Analyzing Hierarchical Structure in Vision Models with Sparse Autoencoders

TL;DR

This work investigates whether vision models encode the hierarchical structure of the ImageNet taxonomy in their internal representations. It adapts Sparse Autoencoders to probe layer-wise activations in the vision foundation model DINOv2, introducing metrics such as Lowest Common Hypernym height and Ontological Coverage and employing relevancy maps for grounding. The study finds that hierarchical information emerges in deeper layers, with SAEs uncovering taxonomic relationships and higher-order concepts, while early layers show limited ontological structure. The results establish a framework for systematic hierarchical analysis of vision representations and demonstrate SAEs as a viable tool for probing semantic structure in deep networks, with implications for interpretability and representation editing.

Abstract

The ImageNet hierarchy provides a structured taxonomy of object categories, offering a valuable lens through which to analyze the representations learned by deep vision models. In this work, we conduct a comprehensive analysis of how vision models encode the ImageNet hierarchy, leveraging Sparse Autoencoders (SAEs) to probe their internal representations. SAEs have been widely used as an explanation tool for large language models (LLMs), where they enable the discovery of semantically meaningful features. Here, we extend their use to vision models to investigate whether learned representations align with the ontological structure defined by the ImageNet taxonomy. Our results show that SAEs uncover hierarchical relationships in model activations, revealing an implicit encoding of taxonomic structure. We analyze the consistency of these representations across different layers of the popular vision foundation model DINOv2 and provide insights into how deep vision models internalize hierarchical category information by increasing information in the class token through each layer. Our study establishes a framework for systematic hierarchical analysis of vision model representations and highlights the potential of SAEs as a tool for probing semantic structure in deep networks.

Paper Structure

This paper contains 21 sections, 8 equations, 3 figures.

Table of Contents

  1. Introduction
  2. Background
  3. Sparse Autoencoders
  4. Related Work
  5. Methods
  6. Datasets
  7. Hierarchical Metrics
  8. LCH Height
  9. Ontological Coverage
  10. Relevancy Maps
  11. SAE training metrics
  12. MSE Reconstruction Error.
  13. L1 Sparsity.
  14. L0 Activation Count
  15. Implementation Details
  16. ...and 6 more sections

Figures (3)

  • Figure 1: Results of training a ReLU SAE (or linear probe) on every layer of DINOv2's class token on ImageNet.
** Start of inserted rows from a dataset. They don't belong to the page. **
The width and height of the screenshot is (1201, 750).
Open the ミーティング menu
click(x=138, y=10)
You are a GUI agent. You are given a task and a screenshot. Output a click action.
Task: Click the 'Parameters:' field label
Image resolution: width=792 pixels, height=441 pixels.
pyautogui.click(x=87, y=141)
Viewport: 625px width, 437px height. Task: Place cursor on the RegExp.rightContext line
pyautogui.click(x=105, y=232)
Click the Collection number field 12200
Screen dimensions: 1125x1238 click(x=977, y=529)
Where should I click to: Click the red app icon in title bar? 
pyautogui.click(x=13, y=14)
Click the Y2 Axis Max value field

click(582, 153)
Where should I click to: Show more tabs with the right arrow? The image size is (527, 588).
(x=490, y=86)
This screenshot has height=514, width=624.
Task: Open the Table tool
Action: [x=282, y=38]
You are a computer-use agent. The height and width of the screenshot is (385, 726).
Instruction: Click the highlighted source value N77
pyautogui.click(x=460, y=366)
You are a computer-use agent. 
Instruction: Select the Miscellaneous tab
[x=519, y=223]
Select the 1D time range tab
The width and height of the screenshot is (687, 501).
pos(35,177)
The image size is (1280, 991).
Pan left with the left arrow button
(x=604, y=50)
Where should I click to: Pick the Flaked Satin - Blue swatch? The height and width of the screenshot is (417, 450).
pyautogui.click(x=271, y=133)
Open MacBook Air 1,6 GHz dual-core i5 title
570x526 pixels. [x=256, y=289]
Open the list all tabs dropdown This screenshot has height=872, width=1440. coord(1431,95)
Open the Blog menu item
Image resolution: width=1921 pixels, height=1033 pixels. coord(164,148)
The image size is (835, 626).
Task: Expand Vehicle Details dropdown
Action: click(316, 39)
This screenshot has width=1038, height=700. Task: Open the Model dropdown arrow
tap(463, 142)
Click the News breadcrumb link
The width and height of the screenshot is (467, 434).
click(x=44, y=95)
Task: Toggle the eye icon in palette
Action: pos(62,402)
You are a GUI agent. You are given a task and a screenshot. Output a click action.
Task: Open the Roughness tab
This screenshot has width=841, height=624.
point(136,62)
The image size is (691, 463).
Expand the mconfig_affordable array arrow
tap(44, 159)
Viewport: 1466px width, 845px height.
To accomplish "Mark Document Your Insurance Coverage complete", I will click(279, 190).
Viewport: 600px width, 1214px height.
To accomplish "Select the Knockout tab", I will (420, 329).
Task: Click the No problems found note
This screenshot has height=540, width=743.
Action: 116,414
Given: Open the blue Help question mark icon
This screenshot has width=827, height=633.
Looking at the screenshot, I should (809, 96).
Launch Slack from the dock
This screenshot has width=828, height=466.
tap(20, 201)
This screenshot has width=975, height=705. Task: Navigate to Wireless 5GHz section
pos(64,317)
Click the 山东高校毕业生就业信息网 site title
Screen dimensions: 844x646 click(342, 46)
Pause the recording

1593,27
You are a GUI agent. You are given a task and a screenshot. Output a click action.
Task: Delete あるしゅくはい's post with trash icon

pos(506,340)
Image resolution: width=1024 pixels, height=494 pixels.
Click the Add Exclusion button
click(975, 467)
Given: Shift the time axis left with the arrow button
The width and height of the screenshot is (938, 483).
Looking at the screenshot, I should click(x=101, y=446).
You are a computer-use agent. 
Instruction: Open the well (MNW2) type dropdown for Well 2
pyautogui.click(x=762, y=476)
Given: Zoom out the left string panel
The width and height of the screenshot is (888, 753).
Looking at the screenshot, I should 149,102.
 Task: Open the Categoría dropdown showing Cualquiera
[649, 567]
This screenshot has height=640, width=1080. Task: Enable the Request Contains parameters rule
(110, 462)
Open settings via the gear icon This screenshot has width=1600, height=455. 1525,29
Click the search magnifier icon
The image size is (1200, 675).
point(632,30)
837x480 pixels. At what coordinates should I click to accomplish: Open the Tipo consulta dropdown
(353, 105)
We find the surprising result that the early layers in this model are non-informative: the representations are incredibly easy to auto-encode (right y-axis), require very few activations from an SAE (right y-axis), and are not usable for fitting a classification model (left y-axis).
  • Figure 2: Distribution of LCH Height vs Ontological Coverage for SAE Heads at Layer 24, 28, 32 and 36 of DINOv2. For each layer, we plot the distribution of LCH height and ontological coverage of the SAE heads. Darker indicates higher bin density. Not only does the vision model capture hierarchical concepts in its output, but also show signs of enhancing hierarchical features through out its processing layer-by-layer.
  • Figure 3: Relevancy maps of the hierarchical SAE head at DINOv2 Layer 36 activating on images of whales. These relevancy maps show the model highly activating on the hierarchical concept of both Orcas and Grey Whales, which show DINOv2's ability to focus on highly meaningful parts of an image.